Round this time last year I was reflecting on there being Too Much News. And today, with a budget, more virus and vaccine figures and a chocka email inbox, I was wondering what I should do about Everything.

And I was reminded of the lovely book I gave the Vicar for Christmas – Every Moment Holy.

It has a Liturgy for Those Flooded By Too Much Information.

I commend it to you.

But you, O Jesus, are not disquieted

by such news…

Give us discernment

to know when to pray,

when to speak out,

when to act,

and when to simply

shut off our screens

and our devices,

and to sit quietly

in your presence,

casting the burdens of this world

upon the strong shoulders

of the one who

alone

is able to bear them up.

Amen

What do you pray when you are overwhelmed?

An Old Hat Life

It’s been a struggle to write this blog, this Lent, this #lentowrimo. Last Lent the pandemic had only just started, lockdown was looming, and then began. There were things to speculate about – what was going to happen, how the world was going to cope. There were new things to negotiate – social distancing, online church, finding a source of flour, developing a sourdough starter, advanced baking, homeschool protocols.

This Lent, it’s all old and wearying. We’ve had more than enough of homeschool. We’re fed up of not hugging people. I’ve not made sourdough for months, despite having enormous bags of flour stashed away. It’s been winter for months and months, and I still have toothache.
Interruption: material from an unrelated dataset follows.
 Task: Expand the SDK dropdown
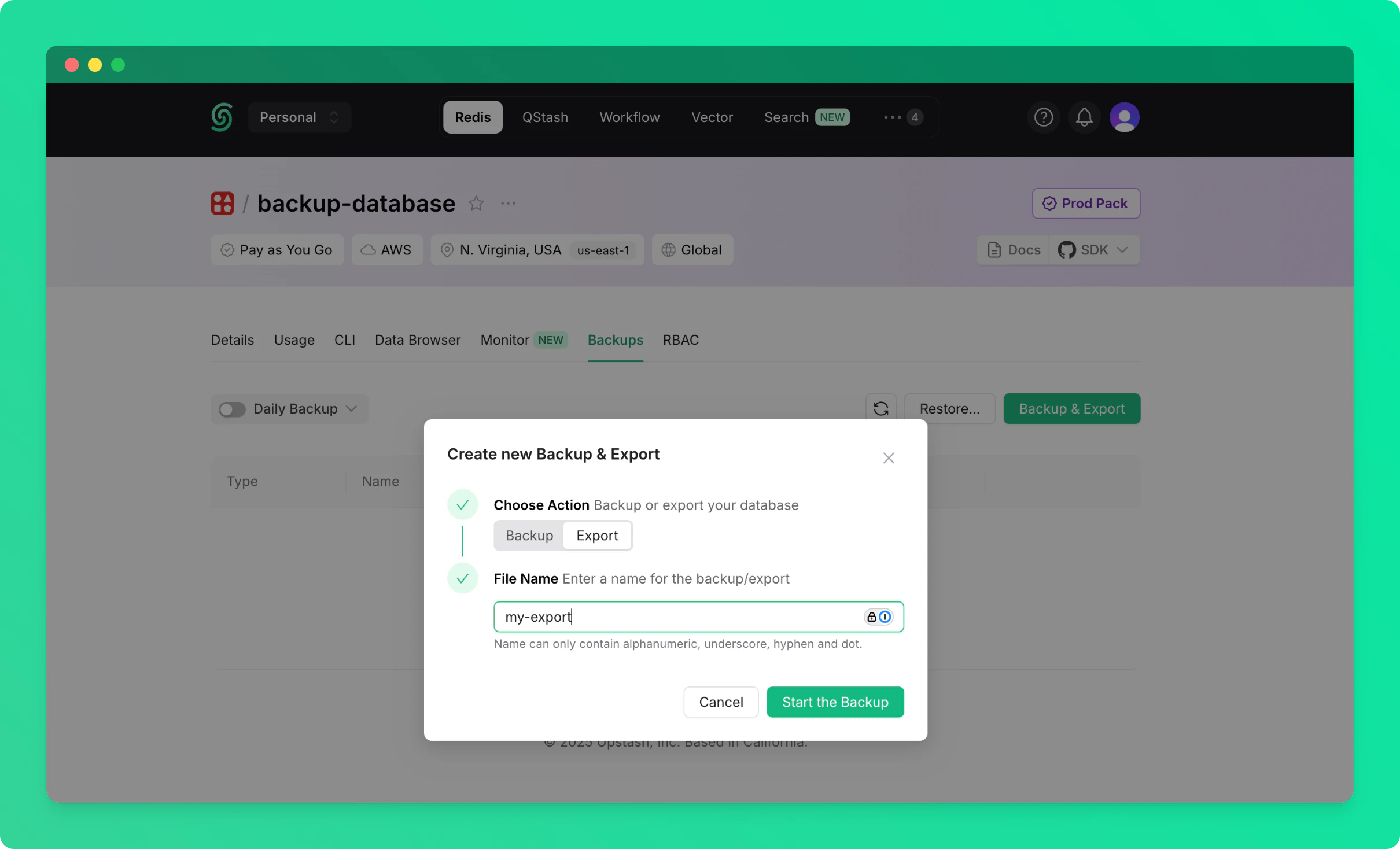[1095, 250]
I had things to talk about last year. But I’m struggling this time around. Life is mostly all old hat.

An Old Hat (Photo by Yulia Rozanova on Pexels.com)

The more interesting things I’m doing are non-bloggable, as often seems to happen in life. I don’t write about everything, you’ll be shocked and amazed to hear (not). One of the dangers of our online lives is the way we curate them. We only tell part of the story – to protect ourselves or to shield others, to present ourselves as we want to be seen. But as we’ve lived so much more of our lives online of late, I’ve seen more of that part telling going on. I’ve done it myself. I’m more than the sum of my blogging and my Twitter feed. I am truthful online. But I don’t tell everyone everything. It’s only a glimpse of Vicarage life. So there are other stories here, but I’m sorry to say that they are staying here.

So tonight’s post is just me saying nothing much, because there’s nothing much that I can say from my small quiet life online and in the Vicarage. Thank you for listening in to me saying almost nothing though. Maybe I’ll find something a bit new hat tomorrow.